Making the overall layout of the headstones appear more uniform isn’t going to be an easy task — especially given that the veterans’ section is on a slope, said Michelle Owen, the city’s public works director.

The grave markers need to remain close to the graves for the sake of identification and in respect to those buried there, she emphasized.

It will be a slow process. It’s likely only one small part of the veterans’ section will be worked on at a time, Owen said.

The community interest brewing about the veterans’ cemetery is gladdening, and Owen was happy to see Teskey become involved because of the expense and the expertise necessary to properly straighten and realign the headstones.

The headstones aren’t part of the city’s perpetual care agreement. And it’s a task that’s harder to undertake than it sounds because of all of the factors Teskey noted, such as location, weather, ground conditions, and the age of some of the graves, he said.

Other repairs and upgrades sought within that section of the cemetery include illuminating the U.S. flag with a solar-powered light that aims more directly at the flag than before, and making the area easier to walk through by filling in the numerous holes.

Cattle also have been roaming onto the grounds from adjacent property. The owner has promised to watch the livestock more vigilantly.

Jason Yencopal, the county’s community development director, is writing a grant seeking state funds to help pay for the improvements. The request must be submitted by mid-September.

Yencopal expects the grant would cover only part of the total needed to upgrade the area, however.

This is where the veterans’ groups efforts will be instrumental, city and county officials say.

The VFW membership is expected to hear about the matter soon.
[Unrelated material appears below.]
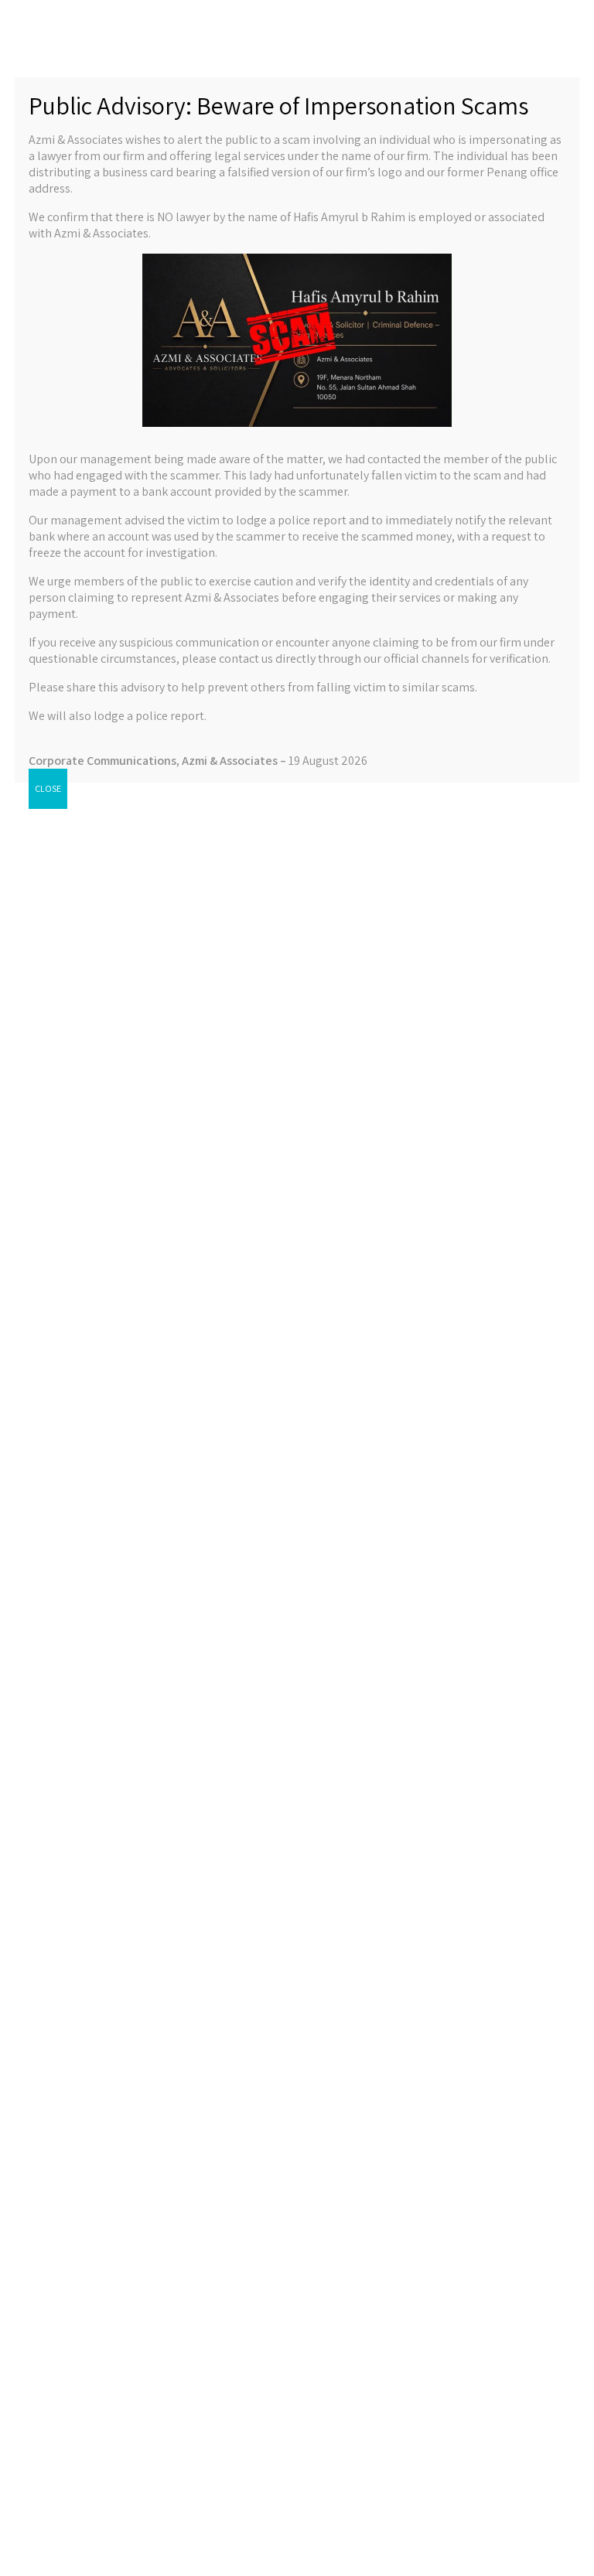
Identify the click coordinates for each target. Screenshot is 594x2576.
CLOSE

After that, the goal will be to get members and the rest of the community “interested and enthusiastic” through fundraising and volunteerism, said Gary Young, who commands the local VFW group.

This past Memorial Day it was “hard not to notice the conditions there,” he said.

It’s anticipated that local American Legion members will become heavily involved as well because its leader, Dale Dodge, also is on the project’s working board.

The cemetery is divided into several sections. The veterans’ section has more than 350 graves.

It is also a section where upright headstones are allowed.

Much of the work likely won’t commence until later next spring because the current warm temperatures won’t last long enough to complete any substantial work. The ground freezes during winter, making work impossible, Owen said.

Grave sites of people buried at Mount Hope during the early days of Baker City — and not just veterans — don’t always get the attention that newer sites receive because close family members of the long dead also have died.

But even those buried long ago in the veterans’ section deserve additional attention because of what they did for our country, Owen and others involved in the project emphasized.